You though – yeah, you. You don’t listen to oldies radio. Not all the time anyway. And you wouldn’t be seen dead with a Satriani album. Sylvester? Yeah, you like his stuff. Well, the early stuff, obvs. You Make Me Feel Mighty Real, really. And (trainspotters ahoy!) his groovy cover of Southern Man, but not the subsequently under-appreciated records that Bob added requisite danceability to. Never even knew about them, mate. (Sniff).

Imagine, then, that Paul Weller gets together with the Stone Foundation and at one point asks Bongo Bob along for the ride. How these planets collided is anyone’s guess, but there they are. PW and the Stone Foundation are no strangers to one another. Weller has played guitar with them on stage, laid down guitar parts on their recordings and generally elevated the status of the soul collective whenever they need it. Bongo Bob though? Weller is no slacker when it comes to collaboration. (There’s another good Only Connect question: who connects Amy Winehouse, Graham Coxon and Suggs?) But Bongo Bob? He travels a lot, does Paul, musically as well as globally. I can only think his studious knowledge of music in all its various genres somehow led him to the Californian bongo maestro and they took it from there.

A strange pairing, perhaps, but one which produced a minor Weller instrumental stomper.

Paul WellerMother Ethiopia (Part 2)

Perhaps in no small part to a lifelong love of the fluid riffing of Frame and Marr, I love my African music when the guitar splashes all over it like an uncontrollable fountain of joy. Mother Ethiopia is Weller’s contribution to Ethiopique Series, a long running (est ’97) thing which shines a spotlight on the music of Ethiopia. As the 30+ releases in the series will attest, lots of Ethiopian music is mainly all rhythm and horns. A very heavy thing at times. And very groovy too.

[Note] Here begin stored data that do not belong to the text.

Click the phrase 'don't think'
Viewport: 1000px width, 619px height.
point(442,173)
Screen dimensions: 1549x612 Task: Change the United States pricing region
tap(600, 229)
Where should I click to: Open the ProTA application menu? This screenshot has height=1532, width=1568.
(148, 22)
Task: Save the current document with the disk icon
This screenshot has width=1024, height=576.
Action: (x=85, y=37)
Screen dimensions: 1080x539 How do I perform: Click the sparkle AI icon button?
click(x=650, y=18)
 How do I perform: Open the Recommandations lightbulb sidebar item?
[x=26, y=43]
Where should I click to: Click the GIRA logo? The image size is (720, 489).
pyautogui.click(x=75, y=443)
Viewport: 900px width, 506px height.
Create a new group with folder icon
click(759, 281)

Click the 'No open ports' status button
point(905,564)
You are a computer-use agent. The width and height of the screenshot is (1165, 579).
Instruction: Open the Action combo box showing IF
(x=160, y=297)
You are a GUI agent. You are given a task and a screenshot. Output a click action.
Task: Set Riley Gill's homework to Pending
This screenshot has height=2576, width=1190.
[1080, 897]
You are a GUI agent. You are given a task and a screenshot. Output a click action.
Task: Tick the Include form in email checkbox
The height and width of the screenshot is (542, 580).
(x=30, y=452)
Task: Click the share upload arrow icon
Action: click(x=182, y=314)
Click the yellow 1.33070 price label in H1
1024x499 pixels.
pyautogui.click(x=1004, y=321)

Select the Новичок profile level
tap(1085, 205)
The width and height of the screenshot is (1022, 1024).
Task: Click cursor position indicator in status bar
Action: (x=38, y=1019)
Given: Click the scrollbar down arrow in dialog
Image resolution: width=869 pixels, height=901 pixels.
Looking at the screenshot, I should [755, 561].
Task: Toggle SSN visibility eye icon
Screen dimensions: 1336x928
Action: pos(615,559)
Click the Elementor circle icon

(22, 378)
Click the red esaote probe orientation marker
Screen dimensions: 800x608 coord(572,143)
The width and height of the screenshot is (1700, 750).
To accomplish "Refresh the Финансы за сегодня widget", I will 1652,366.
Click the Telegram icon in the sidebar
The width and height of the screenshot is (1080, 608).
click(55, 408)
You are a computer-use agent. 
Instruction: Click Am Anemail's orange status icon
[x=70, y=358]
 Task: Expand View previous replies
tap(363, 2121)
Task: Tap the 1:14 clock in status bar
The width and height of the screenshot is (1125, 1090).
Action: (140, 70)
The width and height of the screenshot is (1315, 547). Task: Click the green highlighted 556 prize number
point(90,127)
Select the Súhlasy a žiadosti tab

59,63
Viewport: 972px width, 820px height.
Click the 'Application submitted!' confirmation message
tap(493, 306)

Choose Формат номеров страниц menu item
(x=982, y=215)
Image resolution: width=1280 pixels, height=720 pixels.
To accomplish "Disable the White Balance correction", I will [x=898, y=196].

Weller’s track (particularly its part 2, above) conjures up the dusty spirit of an Addis Ababa taxi driver’s cab at peak rush hour, its tinny radio blasting warm sounds into your sweaty face. Bluesy desert guitar gives way to that great African rhythm, Bongo Bob palm slapping his instrument and fighting for ear space with an ancient wobbly synth line. There’s chanting of some sort, more sand-blown guitar, more synth, now twisting itself into weird African scales…and then the horns. They’re on the one, half James Brown, half Fela Kuti and lead a brief and funky charge. A sinewy slither of sax and trumpet weaves and winds its way between Weller’s loafered foot stomps and clipped, staccato guitar and, blown by the prevailing Westerly winds, vanishes in a dust cloud of Afrobeat. Or is it Afrojazz? The incessant rhythm only just about lets up. Magic stuff.

It’s not Changingman. It’s not Broken Stones. It’s niche Paul Weller. Worth a proper listen in your own time.